New Madrid Again?? And then there’s the New Madrid Earthquakes of 1811-1812. It’s estimated that the initial quake on December 16, 1811, had a magnitude of 7.2–8.2, followed by a 7.4 aftershock that same day. Two additional quakes of similar magnitude occurred in January and February 1812 in this southeast corner of Missouri.  

What’s more, on September 14, 2022, “USGS Records Earthquake in Missouri Bootheel.” Television station KAIT8 reports, “The U.S. Geological Survey registered the quake at 3:27 a.m. Wednesday, Sept. 14. According to the USGS, the magnitude 2.1 quake was centered six kilometers (3.7 miles) east-northeast of Steele. It had a depth of 7.3 kilometers (4.5 miles). So far, no one has reported feeling the earthquake.”

KAIT8 image from the U.S. Geological Survey. 

“In the last 30 days,” KAIT8 says, “the USGS had recorded 39 earthquakes in the area. Many were clustered along the New Madrid seismic zone.” 

Thankfully, they were nothing like 1811–1812: The New Madrid website notes, “The area of strong shaking associated with these shocks is two to three times larger than that of the 1964 Alaska earthquake and 10 times larger than that of the 1906 San Francisco earthquake.”

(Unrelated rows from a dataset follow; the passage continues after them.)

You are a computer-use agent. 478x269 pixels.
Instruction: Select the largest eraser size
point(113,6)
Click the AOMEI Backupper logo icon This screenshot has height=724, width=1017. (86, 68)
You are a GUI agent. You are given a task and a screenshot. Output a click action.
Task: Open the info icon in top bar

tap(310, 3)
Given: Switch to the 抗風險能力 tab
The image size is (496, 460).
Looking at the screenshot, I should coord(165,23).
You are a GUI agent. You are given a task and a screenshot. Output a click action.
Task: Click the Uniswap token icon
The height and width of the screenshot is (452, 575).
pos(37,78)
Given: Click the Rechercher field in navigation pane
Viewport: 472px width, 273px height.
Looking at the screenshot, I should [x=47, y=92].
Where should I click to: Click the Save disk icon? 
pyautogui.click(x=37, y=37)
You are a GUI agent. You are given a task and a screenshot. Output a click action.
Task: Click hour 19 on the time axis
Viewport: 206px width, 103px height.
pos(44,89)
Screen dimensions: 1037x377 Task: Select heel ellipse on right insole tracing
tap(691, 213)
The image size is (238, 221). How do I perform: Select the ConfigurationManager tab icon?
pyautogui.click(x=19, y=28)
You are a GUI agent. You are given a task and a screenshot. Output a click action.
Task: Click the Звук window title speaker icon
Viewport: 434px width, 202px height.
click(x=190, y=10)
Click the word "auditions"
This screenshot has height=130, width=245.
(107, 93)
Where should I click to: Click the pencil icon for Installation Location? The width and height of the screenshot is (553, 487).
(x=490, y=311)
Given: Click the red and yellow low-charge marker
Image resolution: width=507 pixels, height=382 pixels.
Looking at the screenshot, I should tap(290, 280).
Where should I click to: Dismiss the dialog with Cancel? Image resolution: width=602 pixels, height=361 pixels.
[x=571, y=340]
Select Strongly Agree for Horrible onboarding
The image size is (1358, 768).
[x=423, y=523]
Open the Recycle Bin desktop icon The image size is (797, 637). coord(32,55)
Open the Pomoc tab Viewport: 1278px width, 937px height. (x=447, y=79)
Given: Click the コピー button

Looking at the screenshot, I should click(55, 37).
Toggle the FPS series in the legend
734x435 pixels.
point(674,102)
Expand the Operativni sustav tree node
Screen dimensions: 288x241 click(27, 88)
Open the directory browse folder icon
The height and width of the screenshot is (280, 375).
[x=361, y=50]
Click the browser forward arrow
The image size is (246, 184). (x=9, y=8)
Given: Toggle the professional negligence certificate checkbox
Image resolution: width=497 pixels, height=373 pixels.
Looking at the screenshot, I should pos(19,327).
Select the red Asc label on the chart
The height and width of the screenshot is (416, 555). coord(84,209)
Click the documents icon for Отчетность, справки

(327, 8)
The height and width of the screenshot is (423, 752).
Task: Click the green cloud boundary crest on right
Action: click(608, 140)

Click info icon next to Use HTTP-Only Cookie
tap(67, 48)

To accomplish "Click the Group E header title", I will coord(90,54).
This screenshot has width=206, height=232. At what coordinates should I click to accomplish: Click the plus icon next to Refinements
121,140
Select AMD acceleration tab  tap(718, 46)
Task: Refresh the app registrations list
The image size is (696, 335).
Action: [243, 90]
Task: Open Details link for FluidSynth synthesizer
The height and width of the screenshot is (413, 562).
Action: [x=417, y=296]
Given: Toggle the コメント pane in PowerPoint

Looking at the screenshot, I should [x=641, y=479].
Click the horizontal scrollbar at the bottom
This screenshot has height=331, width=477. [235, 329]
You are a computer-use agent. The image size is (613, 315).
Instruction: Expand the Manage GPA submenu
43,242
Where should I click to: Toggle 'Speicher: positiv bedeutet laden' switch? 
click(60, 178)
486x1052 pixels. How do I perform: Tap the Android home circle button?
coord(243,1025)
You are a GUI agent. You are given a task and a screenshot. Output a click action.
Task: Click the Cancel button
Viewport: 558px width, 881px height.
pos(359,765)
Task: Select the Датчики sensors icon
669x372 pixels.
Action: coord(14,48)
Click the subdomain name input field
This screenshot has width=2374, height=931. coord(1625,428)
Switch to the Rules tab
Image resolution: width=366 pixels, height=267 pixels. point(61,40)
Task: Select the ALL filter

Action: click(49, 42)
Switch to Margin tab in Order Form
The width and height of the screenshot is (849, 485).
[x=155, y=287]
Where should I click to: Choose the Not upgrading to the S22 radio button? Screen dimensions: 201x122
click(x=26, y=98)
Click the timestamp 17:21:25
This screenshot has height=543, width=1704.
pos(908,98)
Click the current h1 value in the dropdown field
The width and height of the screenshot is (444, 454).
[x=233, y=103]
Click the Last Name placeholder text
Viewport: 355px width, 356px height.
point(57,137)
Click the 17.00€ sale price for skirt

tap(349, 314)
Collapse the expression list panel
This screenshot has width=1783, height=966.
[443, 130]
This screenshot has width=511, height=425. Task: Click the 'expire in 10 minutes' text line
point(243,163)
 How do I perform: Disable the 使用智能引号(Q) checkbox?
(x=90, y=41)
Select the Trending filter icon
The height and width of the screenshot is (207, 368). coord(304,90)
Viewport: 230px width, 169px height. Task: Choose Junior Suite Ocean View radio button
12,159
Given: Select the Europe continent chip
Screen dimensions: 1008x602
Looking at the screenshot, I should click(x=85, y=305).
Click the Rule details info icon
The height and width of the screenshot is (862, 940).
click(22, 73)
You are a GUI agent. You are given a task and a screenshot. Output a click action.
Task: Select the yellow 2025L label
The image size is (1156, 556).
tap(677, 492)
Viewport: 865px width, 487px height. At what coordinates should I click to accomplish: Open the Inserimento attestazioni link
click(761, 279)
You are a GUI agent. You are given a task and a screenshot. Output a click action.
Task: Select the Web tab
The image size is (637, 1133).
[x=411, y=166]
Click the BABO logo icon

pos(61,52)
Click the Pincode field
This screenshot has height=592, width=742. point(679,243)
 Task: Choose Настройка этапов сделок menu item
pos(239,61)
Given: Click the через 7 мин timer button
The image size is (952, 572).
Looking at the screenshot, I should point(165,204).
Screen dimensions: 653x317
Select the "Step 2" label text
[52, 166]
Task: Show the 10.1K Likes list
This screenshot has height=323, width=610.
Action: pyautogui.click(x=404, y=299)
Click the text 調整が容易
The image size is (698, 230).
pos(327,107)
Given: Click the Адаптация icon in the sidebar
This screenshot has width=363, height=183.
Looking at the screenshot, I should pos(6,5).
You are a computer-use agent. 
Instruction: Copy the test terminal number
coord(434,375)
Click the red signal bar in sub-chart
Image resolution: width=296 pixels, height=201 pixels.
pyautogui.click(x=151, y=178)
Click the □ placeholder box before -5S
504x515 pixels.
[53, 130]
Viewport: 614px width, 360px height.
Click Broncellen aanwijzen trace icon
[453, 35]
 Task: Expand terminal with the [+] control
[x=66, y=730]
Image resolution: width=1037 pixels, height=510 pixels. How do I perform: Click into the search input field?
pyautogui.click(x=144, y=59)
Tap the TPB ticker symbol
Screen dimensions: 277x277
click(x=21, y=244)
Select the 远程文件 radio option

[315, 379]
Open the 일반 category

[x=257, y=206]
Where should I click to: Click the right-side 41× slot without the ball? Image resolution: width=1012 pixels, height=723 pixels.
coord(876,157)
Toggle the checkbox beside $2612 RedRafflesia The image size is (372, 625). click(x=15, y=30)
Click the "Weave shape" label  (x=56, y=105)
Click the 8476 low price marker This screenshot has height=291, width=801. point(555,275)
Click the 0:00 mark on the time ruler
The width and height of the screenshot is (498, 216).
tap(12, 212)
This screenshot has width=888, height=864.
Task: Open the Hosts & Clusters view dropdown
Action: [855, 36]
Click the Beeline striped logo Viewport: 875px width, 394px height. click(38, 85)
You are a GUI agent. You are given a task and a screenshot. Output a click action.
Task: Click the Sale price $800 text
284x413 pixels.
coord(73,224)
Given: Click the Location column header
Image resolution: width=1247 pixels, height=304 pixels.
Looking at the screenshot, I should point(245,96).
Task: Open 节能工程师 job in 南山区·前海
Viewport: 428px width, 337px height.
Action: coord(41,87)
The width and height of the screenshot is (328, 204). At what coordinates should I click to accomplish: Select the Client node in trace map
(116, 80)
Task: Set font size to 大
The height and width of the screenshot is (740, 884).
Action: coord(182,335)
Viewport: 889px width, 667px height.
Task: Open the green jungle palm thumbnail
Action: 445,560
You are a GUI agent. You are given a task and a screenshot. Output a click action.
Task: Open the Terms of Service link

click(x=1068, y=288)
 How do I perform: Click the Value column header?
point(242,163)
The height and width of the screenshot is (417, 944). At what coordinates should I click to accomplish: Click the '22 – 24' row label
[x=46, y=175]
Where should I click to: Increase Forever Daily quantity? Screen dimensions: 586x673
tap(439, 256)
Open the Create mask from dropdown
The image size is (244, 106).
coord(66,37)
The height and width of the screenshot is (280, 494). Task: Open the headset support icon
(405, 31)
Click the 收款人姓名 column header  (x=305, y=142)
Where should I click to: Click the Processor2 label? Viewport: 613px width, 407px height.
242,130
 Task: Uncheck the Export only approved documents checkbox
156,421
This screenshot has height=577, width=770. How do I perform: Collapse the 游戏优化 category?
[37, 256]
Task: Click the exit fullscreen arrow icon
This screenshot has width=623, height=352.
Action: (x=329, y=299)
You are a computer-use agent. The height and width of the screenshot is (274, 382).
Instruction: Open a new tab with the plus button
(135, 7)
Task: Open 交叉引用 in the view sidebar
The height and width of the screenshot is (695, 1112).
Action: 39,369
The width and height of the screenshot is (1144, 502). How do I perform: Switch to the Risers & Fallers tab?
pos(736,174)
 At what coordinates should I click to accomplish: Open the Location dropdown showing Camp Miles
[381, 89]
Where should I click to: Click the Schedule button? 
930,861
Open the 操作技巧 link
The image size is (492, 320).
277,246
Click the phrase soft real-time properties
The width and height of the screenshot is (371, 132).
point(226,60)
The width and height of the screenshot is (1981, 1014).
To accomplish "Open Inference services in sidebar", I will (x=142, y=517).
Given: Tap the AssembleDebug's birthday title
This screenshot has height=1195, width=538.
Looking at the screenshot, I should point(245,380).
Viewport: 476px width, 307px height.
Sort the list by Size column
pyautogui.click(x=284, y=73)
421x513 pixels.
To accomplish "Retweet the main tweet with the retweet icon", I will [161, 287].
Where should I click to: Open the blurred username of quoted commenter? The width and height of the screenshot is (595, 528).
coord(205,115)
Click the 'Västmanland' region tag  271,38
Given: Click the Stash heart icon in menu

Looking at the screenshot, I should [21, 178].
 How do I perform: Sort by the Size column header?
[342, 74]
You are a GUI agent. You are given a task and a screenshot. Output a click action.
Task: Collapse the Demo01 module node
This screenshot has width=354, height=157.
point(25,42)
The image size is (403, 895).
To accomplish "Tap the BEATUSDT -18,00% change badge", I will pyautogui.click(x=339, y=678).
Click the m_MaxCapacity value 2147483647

And, I’m confident, they were a great deal greater than the Gulf of Guinea’s microjudder every 26 seconds, which got us into all this in the first place. ds

© Dennis Simanaitis,, 2022   


  1. Mike B
    October 2, 2022

    Alaska has more bigger quakes, but it’s also a very big state with active volcanoes, subduction, etc. So it’s certainly the most earthquake-prone state in terms of things that are (actually or potentially) felt.

    “Most earthquake-prone” in raw numbers, though, probably still belongs to California, because it’s more densely-covered by seismometers and other recording devices than other US states. Even your phone can join the network with the Shakealert app. But most of those earthquakes are never felt. Look at the USGS earthquakes web site, and play with the settings; at M4.5 and up, Alaska dominates, period. At 2.5 and up, California’s pretty close. At “all magnitudes” California’s way over the top.

    Interesting about those microseisms, though. Need to look up the ones near West Africa…

    October 2, 2022

    As I get older, time seems to be going faster. now i find out the Earth is spinning faster.Guess I was right.John

  3. Bob DuBois
    October 7, 2022

    I have read that the New Madrid earthquake was so violent that a section of the Mississippi River actually flowed backwards for a short time.